In this section, the authors discuss the methodologies employed for encoding snake toxin protein sequences and the subsequent classification of these proteins using machine learning techniques. Three feature descriptors were utilized: g-gap dipeptide composition, natural vector (NV), and word2vector (W2V). The g-gap dipeptide composition captures the relationships between amino acid residues, while the NV scheme provides a 60-dimensional representation of protein sequences, facilitating phylogenetic analysis. The W2V approach, particularly the continuous bag of words model, was adapted to train representations of protein sequences, yielding embeddings of 200 dimensions.

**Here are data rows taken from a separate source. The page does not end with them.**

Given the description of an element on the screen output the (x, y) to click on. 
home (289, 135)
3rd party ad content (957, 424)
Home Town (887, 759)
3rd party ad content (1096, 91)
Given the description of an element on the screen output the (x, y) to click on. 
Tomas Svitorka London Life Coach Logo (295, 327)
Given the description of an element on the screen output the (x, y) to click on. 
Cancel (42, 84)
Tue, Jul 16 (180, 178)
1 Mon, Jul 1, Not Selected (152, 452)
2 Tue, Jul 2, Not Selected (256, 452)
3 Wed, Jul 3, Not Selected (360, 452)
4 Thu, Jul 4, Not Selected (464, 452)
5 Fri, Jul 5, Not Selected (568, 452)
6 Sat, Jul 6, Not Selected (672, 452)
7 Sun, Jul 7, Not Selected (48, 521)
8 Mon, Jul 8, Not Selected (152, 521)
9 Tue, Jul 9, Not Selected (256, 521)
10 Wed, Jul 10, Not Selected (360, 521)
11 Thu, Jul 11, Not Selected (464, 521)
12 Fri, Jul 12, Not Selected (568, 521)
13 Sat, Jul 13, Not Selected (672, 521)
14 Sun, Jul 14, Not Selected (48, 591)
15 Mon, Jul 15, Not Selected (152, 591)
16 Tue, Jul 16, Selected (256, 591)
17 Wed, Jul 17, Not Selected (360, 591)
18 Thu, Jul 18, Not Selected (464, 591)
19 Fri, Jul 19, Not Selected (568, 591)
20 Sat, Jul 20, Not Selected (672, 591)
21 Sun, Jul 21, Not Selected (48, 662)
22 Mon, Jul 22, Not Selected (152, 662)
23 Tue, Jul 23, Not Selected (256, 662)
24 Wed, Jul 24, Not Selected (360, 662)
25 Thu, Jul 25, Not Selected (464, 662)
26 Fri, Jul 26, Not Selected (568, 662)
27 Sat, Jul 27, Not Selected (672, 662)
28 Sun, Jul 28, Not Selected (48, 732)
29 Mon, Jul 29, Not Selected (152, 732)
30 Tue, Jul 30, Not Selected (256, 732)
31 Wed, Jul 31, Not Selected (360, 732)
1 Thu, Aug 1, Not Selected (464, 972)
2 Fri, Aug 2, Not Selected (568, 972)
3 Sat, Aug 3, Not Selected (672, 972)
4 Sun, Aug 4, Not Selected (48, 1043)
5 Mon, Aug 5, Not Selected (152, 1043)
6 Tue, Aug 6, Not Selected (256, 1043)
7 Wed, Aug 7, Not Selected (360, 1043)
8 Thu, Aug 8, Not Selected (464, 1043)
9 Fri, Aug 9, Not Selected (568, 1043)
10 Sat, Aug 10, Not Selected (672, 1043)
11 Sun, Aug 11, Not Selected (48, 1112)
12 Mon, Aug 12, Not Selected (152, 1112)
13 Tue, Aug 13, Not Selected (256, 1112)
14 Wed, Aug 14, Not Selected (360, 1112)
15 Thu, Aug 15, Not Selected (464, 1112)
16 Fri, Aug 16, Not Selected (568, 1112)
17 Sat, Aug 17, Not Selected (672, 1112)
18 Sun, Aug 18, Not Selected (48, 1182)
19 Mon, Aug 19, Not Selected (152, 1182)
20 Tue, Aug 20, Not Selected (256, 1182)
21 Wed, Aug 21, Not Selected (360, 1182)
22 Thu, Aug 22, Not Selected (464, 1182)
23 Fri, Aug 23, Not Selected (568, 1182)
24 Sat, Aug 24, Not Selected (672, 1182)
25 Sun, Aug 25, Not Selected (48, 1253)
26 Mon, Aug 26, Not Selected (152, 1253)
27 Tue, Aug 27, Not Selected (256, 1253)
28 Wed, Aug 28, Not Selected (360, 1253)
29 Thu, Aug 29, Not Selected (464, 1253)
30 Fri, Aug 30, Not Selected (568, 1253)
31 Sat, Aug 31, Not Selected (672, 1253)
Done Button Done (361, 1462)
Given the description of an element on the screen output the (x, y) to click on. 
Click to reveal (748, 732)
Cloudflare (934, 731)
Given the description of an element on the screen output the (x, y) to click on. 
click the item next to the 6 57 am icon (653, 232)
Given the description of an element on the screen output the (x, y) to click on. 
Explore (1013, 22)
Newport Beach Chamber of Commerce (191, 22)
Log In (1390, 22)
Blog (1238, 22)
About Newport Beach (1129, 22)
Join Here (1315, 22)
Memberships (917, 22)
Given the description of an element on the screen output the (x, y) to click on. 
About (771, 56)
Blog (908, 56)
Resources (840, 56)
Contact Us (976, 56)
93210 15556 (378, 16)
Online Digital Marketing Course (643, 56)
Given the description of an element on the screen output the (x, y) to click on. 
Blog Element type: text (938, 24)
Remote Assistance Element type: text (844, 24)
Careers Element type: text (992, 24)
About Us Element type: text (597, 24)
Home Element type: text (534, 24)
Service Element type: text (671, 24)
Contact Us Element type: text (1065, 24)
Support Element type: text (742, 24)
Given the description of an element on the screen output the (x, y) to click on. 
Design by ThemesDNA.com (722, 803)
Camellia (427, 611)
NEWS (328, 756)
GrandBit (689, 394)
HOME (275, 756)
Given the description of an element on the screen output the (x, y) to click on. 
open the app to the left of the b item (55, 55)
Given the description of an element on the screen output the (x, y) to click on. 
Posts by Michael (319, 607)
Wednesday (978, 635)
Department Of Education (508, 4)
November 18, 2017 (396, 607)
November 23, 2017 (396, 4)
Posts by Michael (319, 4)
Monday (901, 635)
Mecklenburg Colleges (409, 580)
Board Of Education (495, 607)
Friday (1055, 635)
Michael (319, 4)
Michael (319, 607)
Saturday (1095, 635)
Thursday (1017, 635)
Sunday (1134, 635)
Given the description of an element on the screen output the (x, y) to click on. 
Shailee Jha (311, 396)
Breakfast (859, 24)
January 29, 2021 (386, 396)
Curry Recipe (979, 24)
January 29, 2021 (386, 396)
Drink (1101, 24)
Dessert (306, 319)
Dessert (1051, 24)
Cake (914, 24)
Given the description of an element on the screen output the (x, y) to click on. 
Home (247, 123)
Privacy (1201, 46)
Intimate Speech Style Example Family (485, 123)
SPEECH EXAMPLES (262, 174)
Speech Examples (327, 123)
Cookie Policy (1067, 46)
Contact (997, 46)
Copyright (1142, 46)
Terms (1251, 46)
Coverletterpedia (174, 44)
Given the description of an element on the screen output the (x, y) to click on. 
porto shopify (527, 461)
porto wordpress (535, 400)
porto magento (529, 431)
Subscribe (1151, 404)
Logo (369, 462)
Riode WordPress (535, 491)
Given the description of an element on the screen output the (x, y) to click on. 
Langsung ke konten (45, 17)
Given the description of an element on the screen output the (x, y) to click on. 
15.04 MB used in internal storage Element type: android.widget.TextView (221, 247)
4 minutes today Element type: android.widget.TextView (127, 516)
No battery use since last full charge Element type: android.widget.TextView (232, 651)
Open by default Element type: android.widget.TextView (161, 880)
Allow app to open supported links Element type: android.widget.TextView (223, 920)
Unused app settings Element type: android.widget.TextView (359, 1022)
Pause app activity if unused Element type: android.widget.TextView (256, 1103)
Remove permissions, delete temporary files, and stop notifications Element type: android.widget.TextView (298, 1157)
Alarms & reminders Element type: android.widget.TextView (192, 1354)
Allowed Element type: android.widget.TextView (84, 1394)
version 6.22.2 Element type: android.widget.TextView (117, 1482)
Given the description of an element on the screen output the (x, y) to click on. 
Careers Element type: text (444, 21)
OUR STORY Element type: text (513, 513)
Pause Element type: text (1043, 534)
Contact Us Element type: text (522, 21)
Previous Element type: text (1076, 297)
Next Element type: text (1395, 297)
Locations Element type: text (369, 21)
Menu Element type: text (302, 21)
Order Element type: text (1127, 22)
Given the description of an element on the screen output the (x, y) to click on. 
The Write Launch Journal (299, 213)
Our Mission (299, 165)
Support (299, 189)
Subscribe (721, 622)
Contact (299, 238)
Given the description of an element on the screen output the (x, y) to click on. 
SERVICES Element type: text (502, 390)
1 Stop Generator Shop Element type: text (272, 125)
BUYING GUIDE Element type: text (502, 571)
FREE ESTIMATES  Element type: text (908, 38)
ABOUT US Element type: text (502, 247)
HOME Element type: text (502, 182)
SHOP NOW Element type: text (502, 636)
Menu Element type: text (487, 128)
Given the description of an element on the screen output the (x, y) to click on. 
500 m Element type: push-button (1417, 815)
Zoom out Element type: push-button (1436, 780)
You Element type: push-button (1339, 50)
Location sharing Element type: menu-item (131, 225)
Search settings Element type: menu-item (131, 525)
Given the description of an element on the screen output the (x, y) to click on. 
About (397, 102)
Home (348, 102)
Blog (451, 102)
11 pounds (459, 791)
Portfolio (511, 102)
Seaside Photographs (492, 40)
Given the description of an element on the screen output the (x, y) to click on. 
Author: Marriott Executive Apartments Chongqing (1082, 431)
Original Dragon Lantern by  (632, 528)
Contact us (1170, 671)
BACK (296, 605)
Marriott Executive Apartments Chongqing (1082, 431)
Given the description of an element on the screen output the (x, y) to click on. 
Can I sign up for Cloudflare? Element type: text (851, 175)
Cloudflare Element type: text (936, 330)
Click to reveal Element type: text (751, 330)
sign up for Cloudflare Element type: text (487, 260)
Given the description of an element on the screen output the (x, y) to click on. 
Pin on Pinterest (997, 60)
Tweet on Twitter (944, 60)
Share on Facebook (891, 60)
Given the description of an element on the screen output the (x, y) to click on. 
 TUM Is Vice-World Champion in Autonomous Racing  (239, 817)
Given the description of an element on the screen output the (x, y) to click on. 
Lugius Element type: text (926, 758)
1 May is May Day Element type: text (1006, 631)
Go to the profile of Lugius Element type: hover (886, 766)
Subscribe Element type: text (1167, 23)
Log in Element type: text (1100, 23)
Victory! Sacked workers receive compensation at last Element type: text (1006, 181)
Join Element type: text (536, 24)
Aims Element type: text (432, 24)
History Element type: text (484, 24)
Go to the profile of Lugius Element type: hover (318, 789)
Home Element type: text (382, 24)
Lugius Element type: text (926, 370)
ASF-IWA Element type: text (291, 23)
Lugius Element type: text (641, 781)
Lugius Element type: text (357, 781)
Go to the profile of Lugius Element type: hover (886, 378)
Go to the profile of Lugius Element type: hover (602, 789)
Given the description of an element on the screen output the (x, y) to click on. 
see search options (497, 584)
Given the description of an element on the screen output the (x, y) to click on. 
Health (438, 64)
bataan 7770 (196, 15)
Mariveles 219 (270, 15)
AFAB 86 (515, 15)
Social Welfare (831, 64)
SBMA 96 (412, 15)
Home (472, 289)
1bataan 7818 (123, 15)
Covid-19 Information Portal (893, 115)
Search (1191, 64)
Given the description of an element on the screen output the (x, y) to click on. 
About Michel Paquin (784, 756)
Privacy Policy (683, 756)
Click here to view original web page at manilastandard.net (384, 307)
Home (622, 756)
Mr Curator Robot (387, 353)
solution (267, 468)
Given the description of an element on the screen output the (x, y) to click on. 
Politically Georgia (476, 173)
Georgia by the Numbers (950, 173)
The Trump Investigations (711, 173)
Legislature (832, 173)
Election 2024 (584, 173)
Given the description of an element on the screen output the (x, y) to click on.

Feature selection was emphasized as a crucial step to enhance model performance by eliminating redundancy. The authors employed ANOVA and Gradient Boosting Decision Trees (GBDT) to identify an optimal subset of features, achieving a maximum accuracy of 82.00% with 167 features. The performance of the proposed convolutional neural network (CNN) model was evaluated using metrics such as accuracy, precision, recall, and F1-score, demonstrating superior performance compared to other machine learning classifiers. The CNN model achieved an area under the receiver operating characteristic curve (AUROC) of 0.926 on the training dataset and 0.917 on an independent dataset, indicating its robust generalization capability. The findings suggest that the integration of diverse feature descriptors and advanced machine learning techniques can significantly enhance the prediction of snake toxin proteins, paving the way for future applications in pharmacological research.